Lünen kämpft mit 53 Millionen Euro Defizit – wie geht es weiter?
Deutsche Kommunen stecken in der Finanzkrise – Lünen kämpft mit 53 Millionen Euro Defizit
Lünen ist nur eine von vielen Städten in Deutschland, die unter massivem finanziellen Druck stehen. Mit einem Haushaltsdefizit von 53 Millionen Euro sieht sich die nordrhein-westfälische Kommune vor enorme Herausforderungen gestellt. Der städtische Kämmerer, Dr. André Jethon, veranstaltete kürzlich eine Informationsveranstaltung, um die prekäre Lage und deren Auswirkungen auf die lokalen Dienstleistungen zu erläutern.

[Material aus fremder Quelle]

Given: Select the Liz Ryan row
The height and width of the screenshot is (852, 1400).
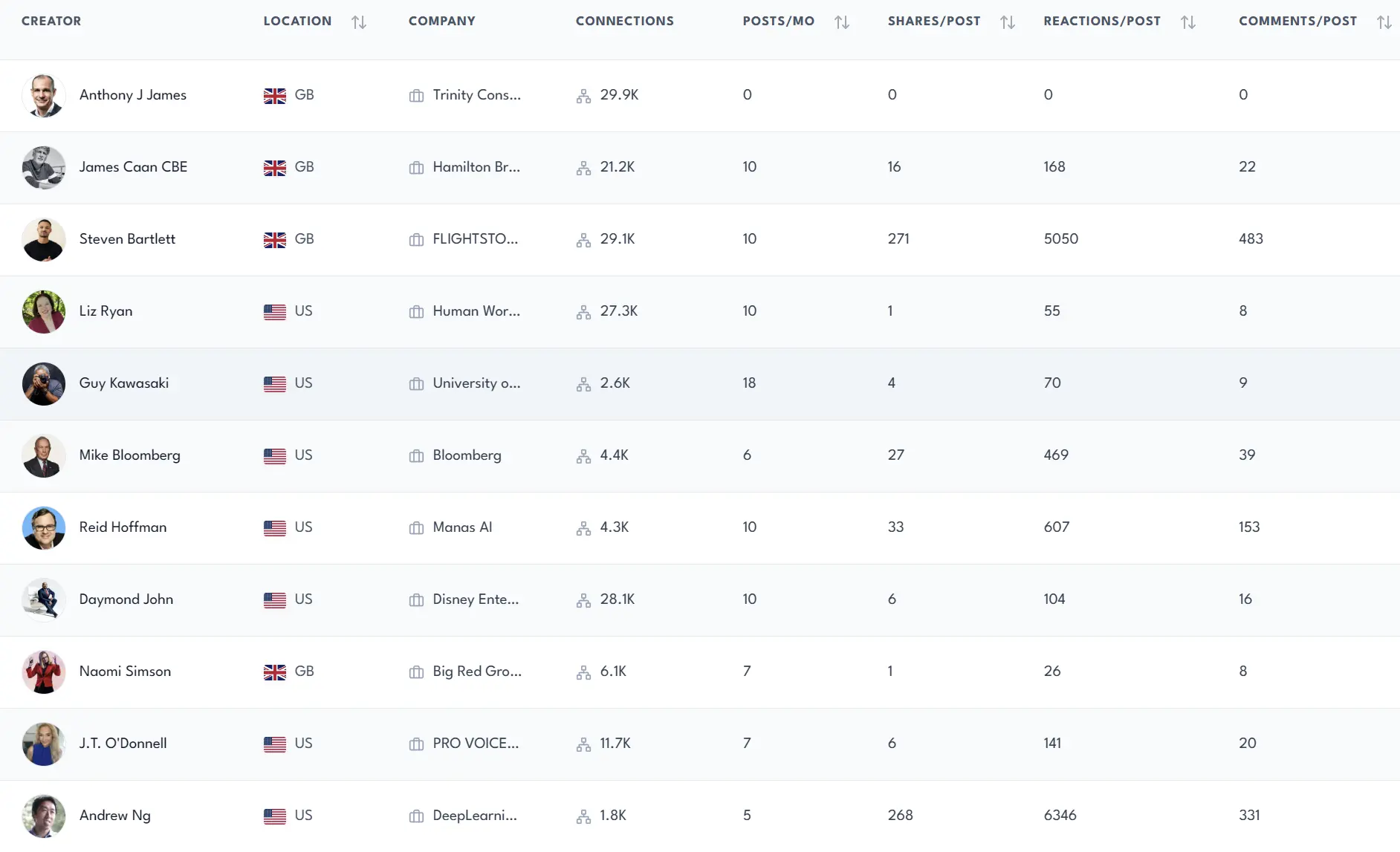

Am 22. Juni 2023 hatte der Deutsche Städtetag bundesweit zum Aktionstag „Kommunen am Limit“ aufgerufen. Die Kampagne machte auf die angespannte Haushaltslage in Städten und Gemeinden im gesamten Land aufmerksam. In Lünen fließt fast die Hälfte des Etats in Pflichtausgaben – also in Aufgaben, die Bund und Länder den Kommunen übertragen, ohne die Kosten vollständig zu decken.
Bei der Veranstaltung in Lünen ging Dr. Jethon detailliert auf die finanziellen Engpässe der Stadt ein. Besonders Bildung und Schulen wurden als Bereiche genannt, die vor Kürzungen geschützt werden müssten. Die lokale Initiative Pro Lünen unterstützte die Aktion und forderte die konsequente Umsetzung des Prinzips „Wer bestellt, muss auch zahlen“. Damit soll erreicht werden, dass höhere Regierungsebenen die von ihnen verordneten Leistungen auch selbst finanzieren.
Ehrenamtliches Engagement, bürgerschaftliches Mitwirken und sozialer Zusammenhalt wurden als unverzichtbare Stützen für die Gemeinschaft hervorgehoben. Doch wie es mit dem Haushalt Lünens weitergeht, bleibt ungewiss – eine schnelle Lösung ist nicht in Sicht. Auf der Ministerpräsidentenkonferenz am 25. Juni 2023 soll es um Entlastungsmaßnahmen für die Kommunen gehen. Bundeskanzler Friedrich Merz wird an dem Treffen teilnehmen.
Mit einem Fehlbetrag von 53 Millionen Euro und steigenden Ausgaben steht Lünen vor der schwierigen Aufgabe, grundlegende Dienstleistungen wie Schulen zu sichern – bei gleichzeitigem Drängen auf eine gerechtere Finanzverteilung. Die Ergebnisse der Konferenz Ende Juni könnten wegweisend dafür sein, wie sich Städte wie Lünen in den kommenden Jahren finanziell aufstellen können.